** Opening INPUT MATERIAL block **

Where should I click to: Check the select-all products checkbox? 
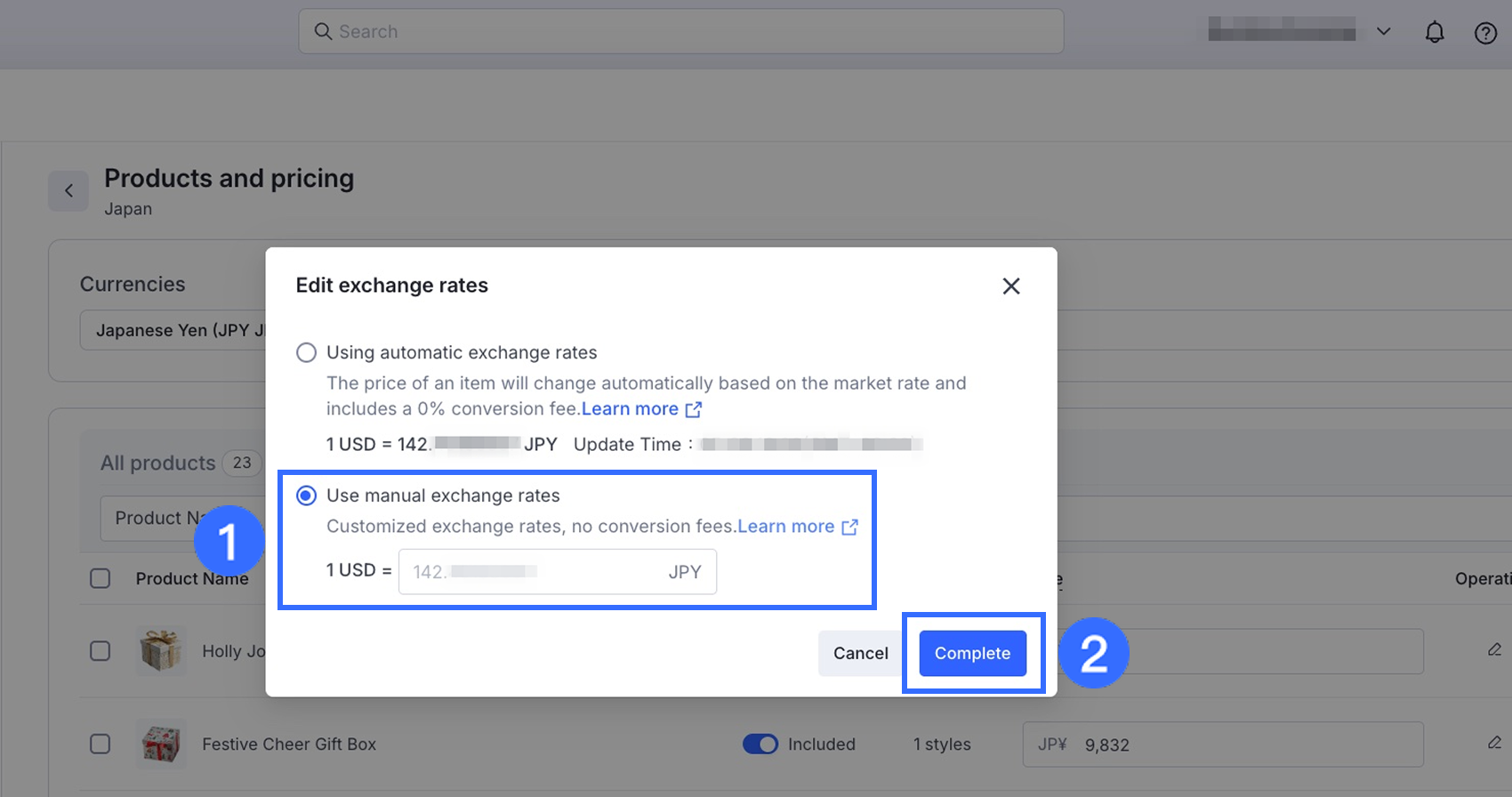pyautogui.click(x=101, y=579)
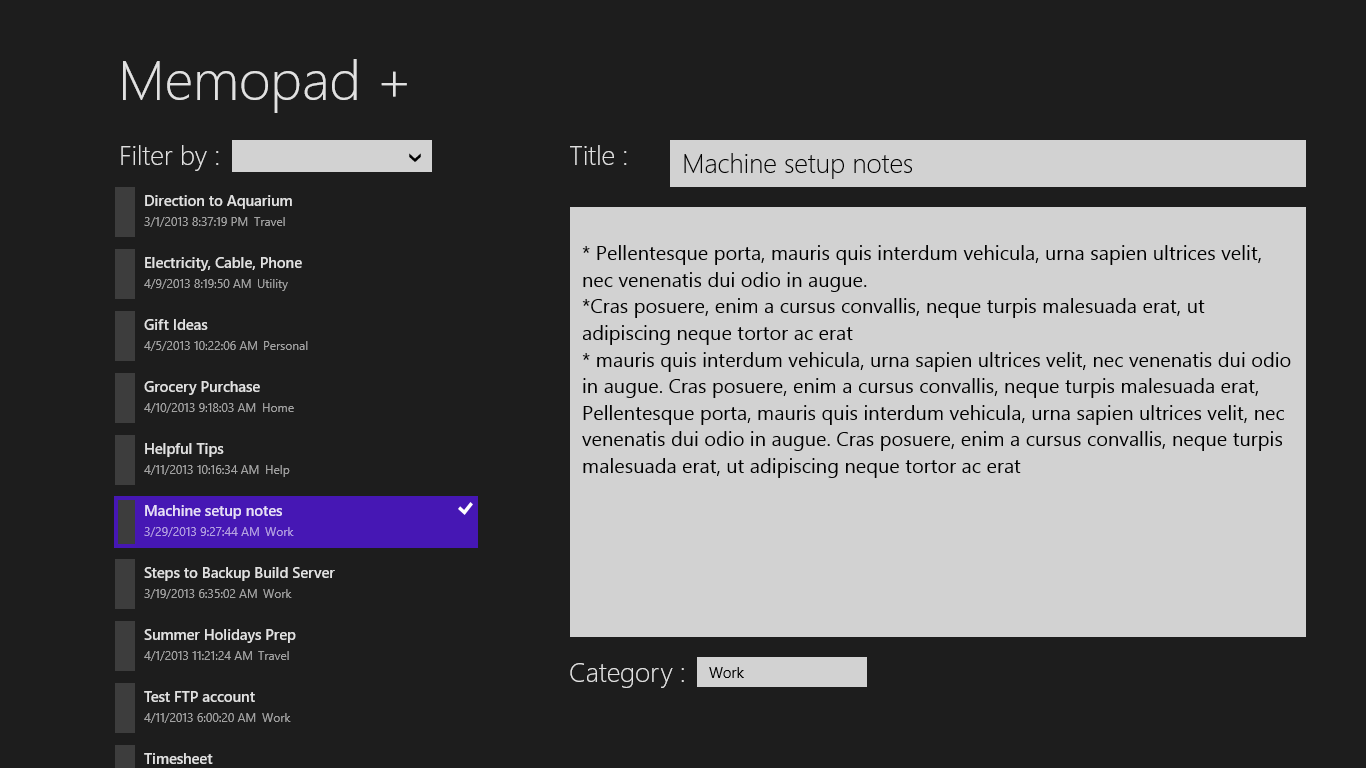Image resolution: width=1366 pixels, height=768 pixels.
Task: Deselect Machine setup notes via its checkmark
Action: tap(465, 509)
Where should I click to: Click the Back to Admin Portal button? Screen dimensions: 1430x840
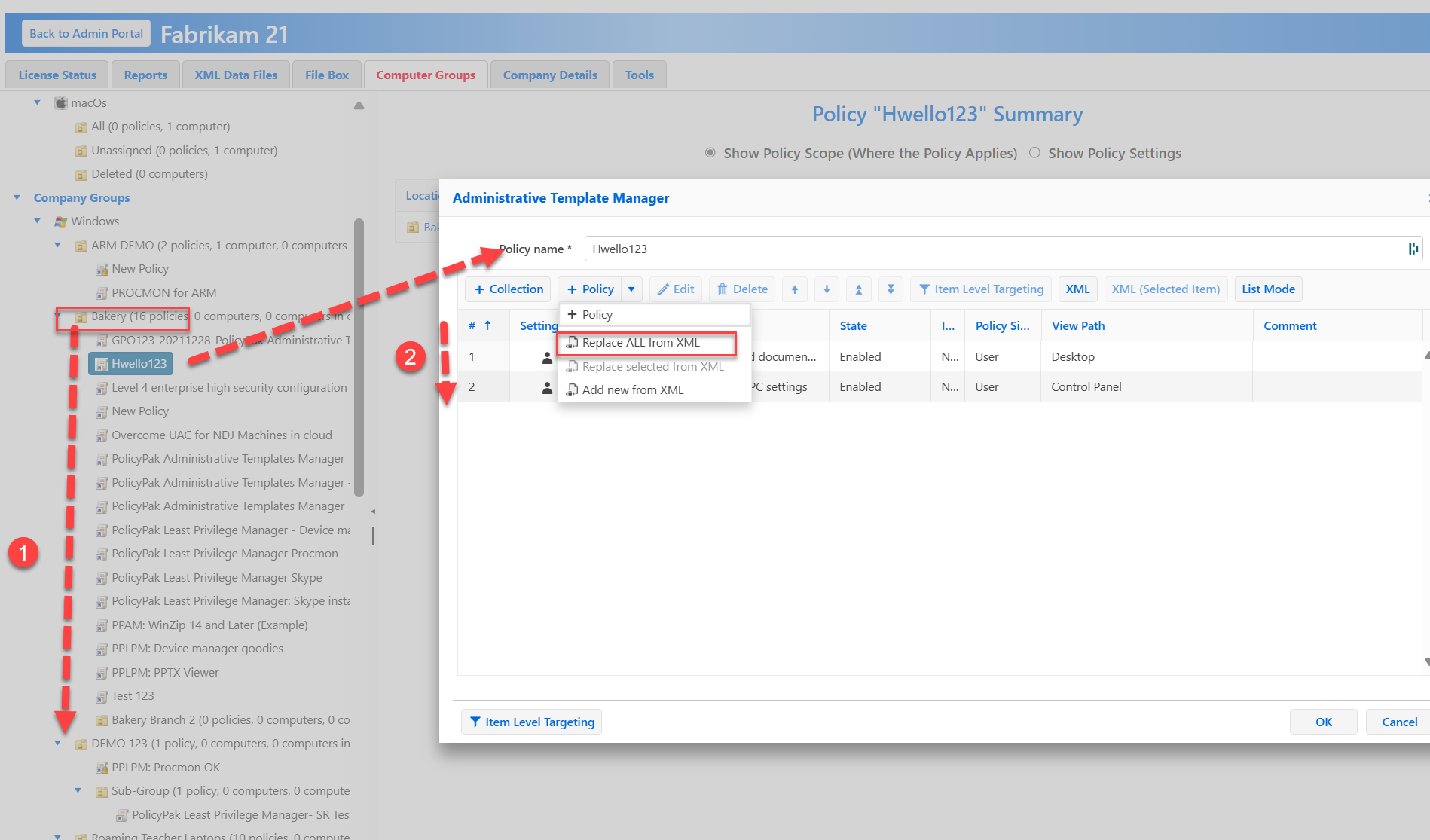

** Closing INPUT MATERIAL block **

### BRIEF:
The response should repeat every entry above exactly and include none of the pictures.

### RESPONSE BOX:
Where should I click to: Check the select-all products checkbox? 
pyautogui.click(x=101, y=579)
Image resolution: width=1366 pixels, height=768 pixels.
Task: Deselect Machine setup notes via its checkmark
Action: tap(465, 509)
Where should I click to: Click the Back to Admin Portal button? Screen dimensions: 1430x840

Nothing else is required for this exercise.